DEVIL RED by Joe R. Lansdale

Book Quote:

“The whole area wasn’t exactly what you’d call a great place to hang out. You did, there was a chance they’d find you the next morning in a ditch with your throat cut, your pockets turned inside out, and sperm in your ass, or perhaps a sharp instrument. It was the kind of place where the mice belonged to gangs.”

Book Review:

Review by Guy Savage  (APR 24, 2011)

Fans of author Joe Lansdale’s Hap and Leonard series will not be disappointed in the latest novel, Devil Red. For those unfamiliar with the series (and it’s not necessary to read them in sequence in order to understand what’s going on), Hap and Leonard are two East Texas, tough working-class men who make a dubious living through various odds jobs. Hap, the narrator of the tales is white, and his sidekick Leonard is gay and black. Their friendship is firmly deep-rooted, and yet they often approach problems from different angles. Basically these are “buddy” books set against the backdrop of dark crime which is alleviated by outrageous humor. If Hap and Leonard ever tried their hand at show biz, they’d make great stand-up comics.
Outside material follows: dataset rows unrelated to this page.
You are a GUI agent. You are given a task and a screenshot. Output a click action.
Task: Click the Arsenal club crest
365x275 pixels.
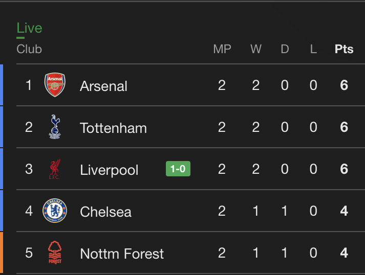click(x=55, y=85)
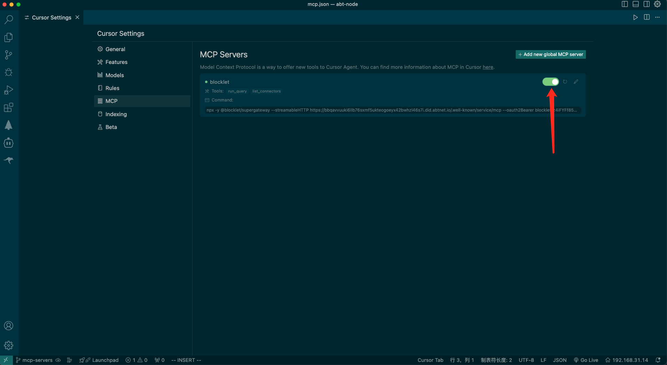Image resolution: width=667 pixels, height=365 pixels.
Task: Click the run_query tool chip
Action: pos(237,91)
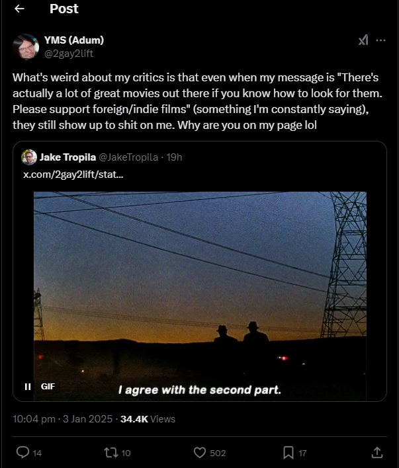This screenshot has height=468, width=399.
Task: Pause the playing GIF
Action: [x=28, y=387]
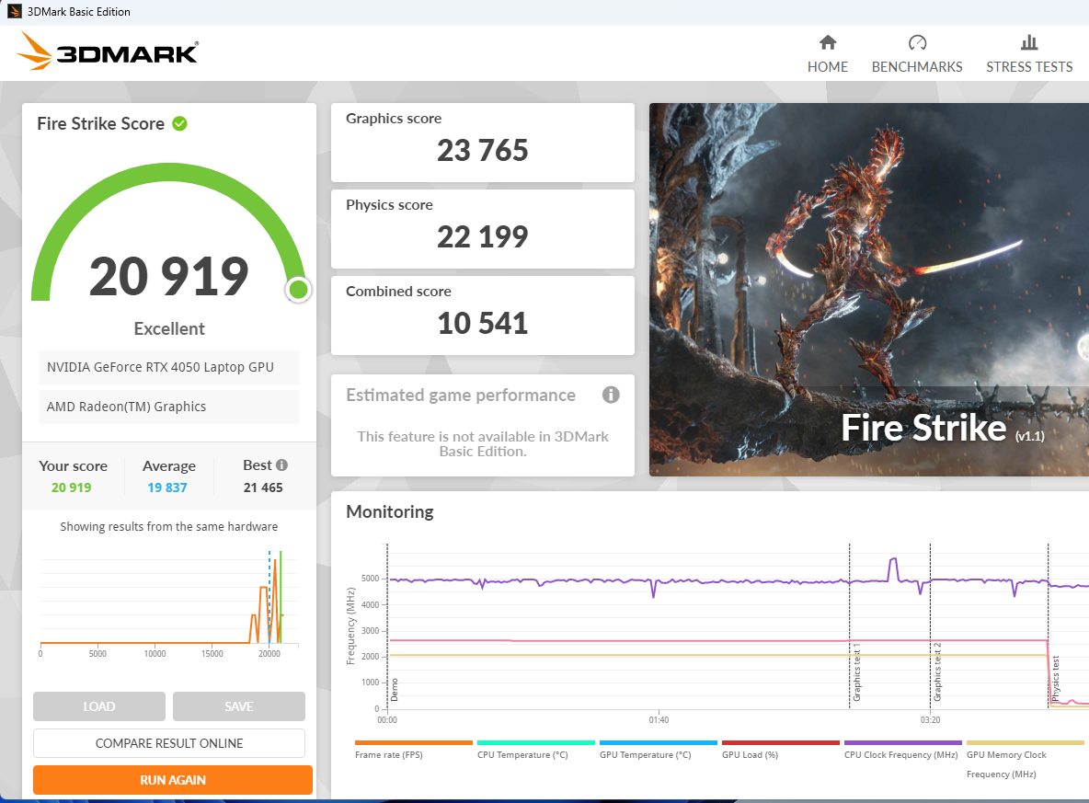Viewport: 1089px width, 803px height.
Task: Open the Stress Tests chart icon
Action: click(1028, 43)
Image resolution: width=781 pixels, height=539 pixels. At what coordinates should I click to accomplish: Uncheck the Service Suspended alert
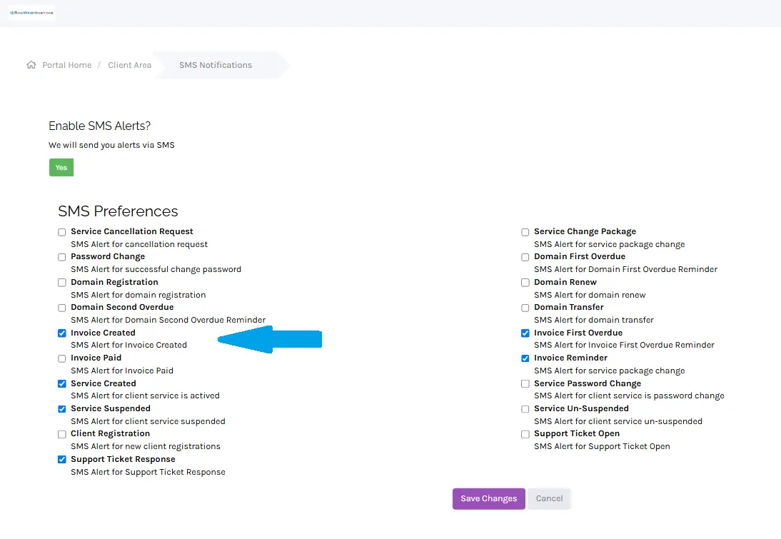tap(61, 408)
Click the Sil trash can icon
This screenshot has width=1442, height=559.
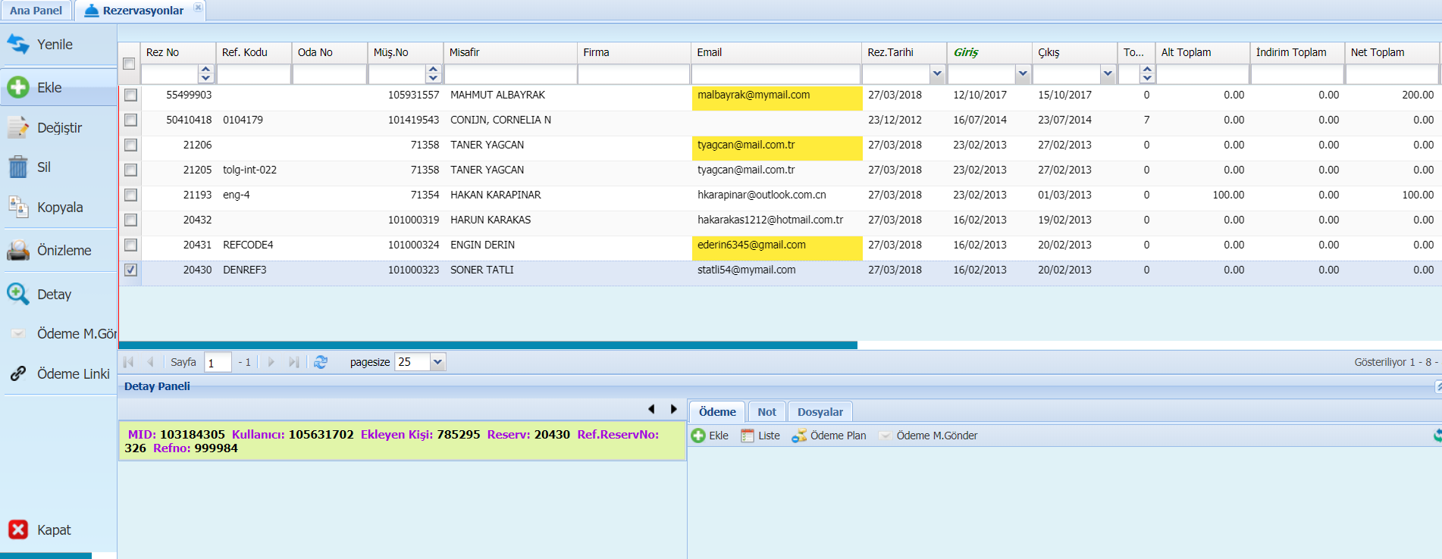click(18, 167)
The last novel, Vanilla Ride found our two hapless heroes trying to do a “good deed” and getting mixed up in the business of the Dixie Mafia. This leads to hell unleashed by a legendary hit-woman known as Vanilla Ride. Although Hap and Leonard survive, it’s a deeply unsettling encounter for Hap.

Devil Red finds Hap and Leonard now somewhat steadily employed as investigators. Ex-cop Marvin Hanson has opened a PI agency, and naturally that means that Hap and Leonard will do the dirty work. The dirty work involves poking around in a cold murder case in a young man named Ted Christopher and his girlfriend, Mini were shot and their bodies dumped on a hiking trail. There are no suspects and very few clues. It seems to be a random killing, but then Hap and Leonard connect Mini to a horrific murder committed by the repulsive Evil Lynn–a delusional, now imprisoned psycho who thinks she is a vampire. Evil Lynn and her friends formed a cult known as The Children of the Night, but the group disbanded after her arrest for murder. Hoping for a connection to the murders of Ted Christopher and Mini, Hap and Leonard begin digging around into the so-called vampire murder Evil Lynn committed, and they uncover a trail of death….
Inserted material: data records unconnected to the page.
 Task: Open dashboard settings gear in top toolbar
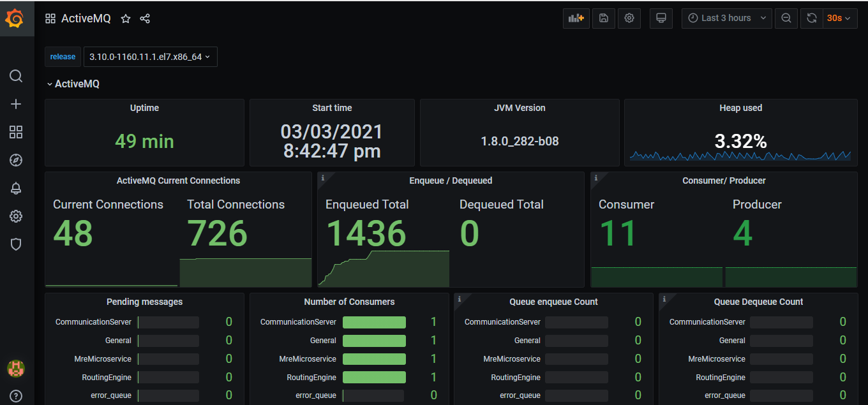pyautogui.click(x=629, y=18)
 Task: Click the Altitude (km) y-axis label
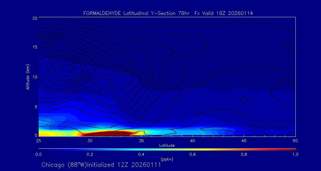coord(28,77)
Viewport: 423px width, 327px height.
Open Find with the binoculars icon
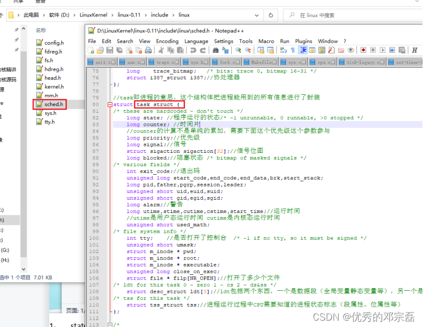[x=216, y=50]
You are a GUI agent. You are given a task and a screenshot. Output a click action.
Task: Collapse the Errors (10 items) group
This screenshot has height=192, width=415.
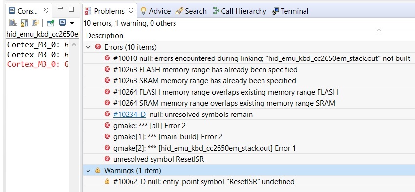pyautogui.click(x=88, y=47)
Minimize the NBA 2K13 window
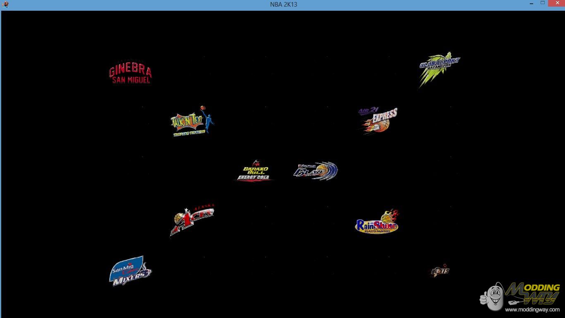Viewport: 565px width, 318px height. click(531, 4)
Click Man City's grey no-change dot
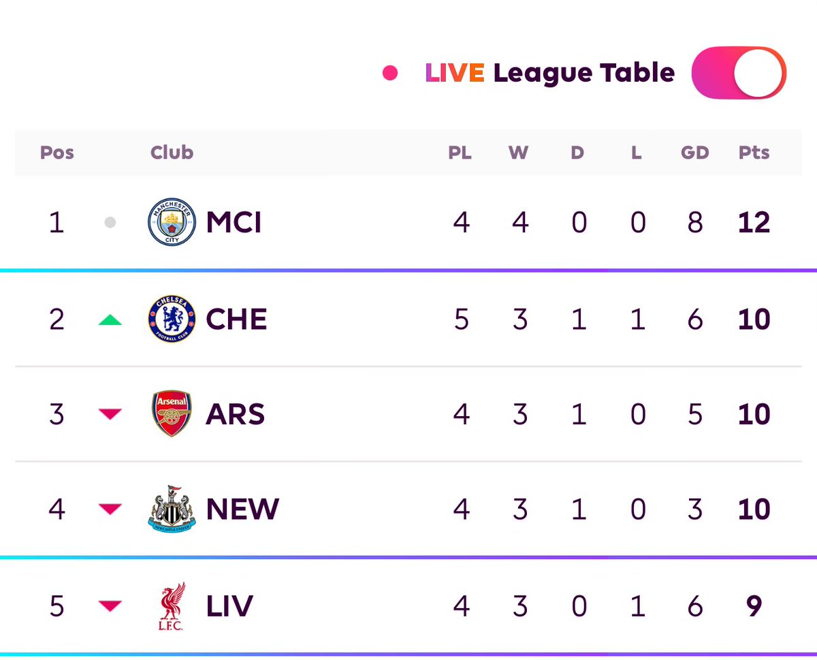Screen dimensions: 817x660 [110, 223]
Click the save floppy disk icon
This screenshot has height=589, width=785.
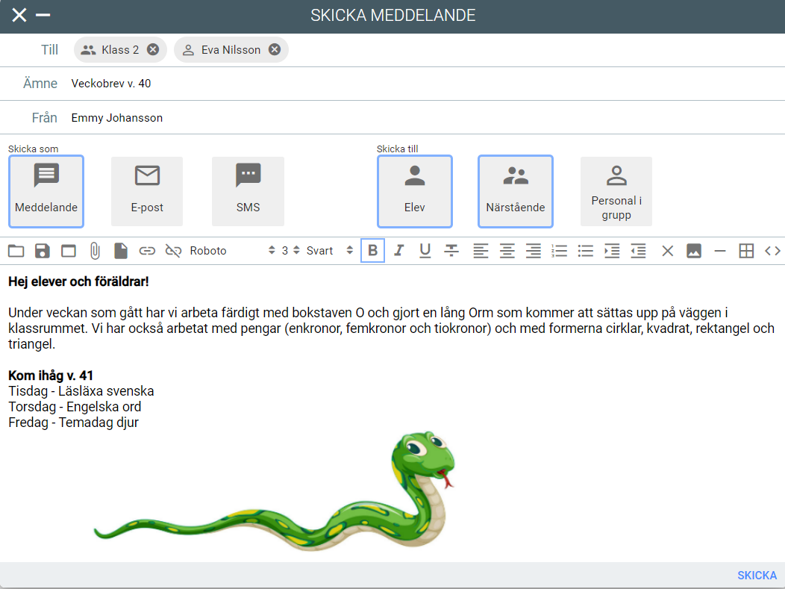(43, 251)
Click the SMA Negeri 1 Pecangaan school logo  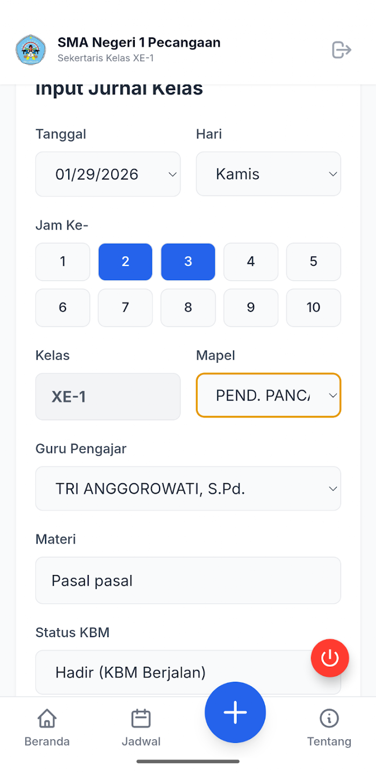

There are new characters of course, along with a few familiar characters who resurface in this tale. To give names would spoil some of the fun for readers, so let’s just say there’s a putrid pile of scumbags floating to the top of Hap and Leonard’s world in the form of both old and new enemies. As usual, the tale is peppered with Hap and Leonard’s crude humor, so if you prefer your books tame and profanity-free, keep walking. But if you’re like me, you’ll find Hap and Leonard’s potty mouths refreshing and even inspiring. In other books in the series, the humor alleviated the violence, but in Devil Red, I’d say the violence wins. As usual, Lansdale has a mean eye when it comes to character description. Here’s Hap and Leonard visiting a newspaper office:

“There were reporters around, but fewer than I had imagined. There was also an advertising department. One of the women who worked there was overweight and frumpy with piss-blonde hair that looked to have been made by electricity and a sense of humor. She was wearing a too-short top that showed a lot of belly and a silver belly ring. She had on shorts that showed way too much ass and on the ass was a tattoo that looked like something an arthritic chicken had scratched in the dirt while dying.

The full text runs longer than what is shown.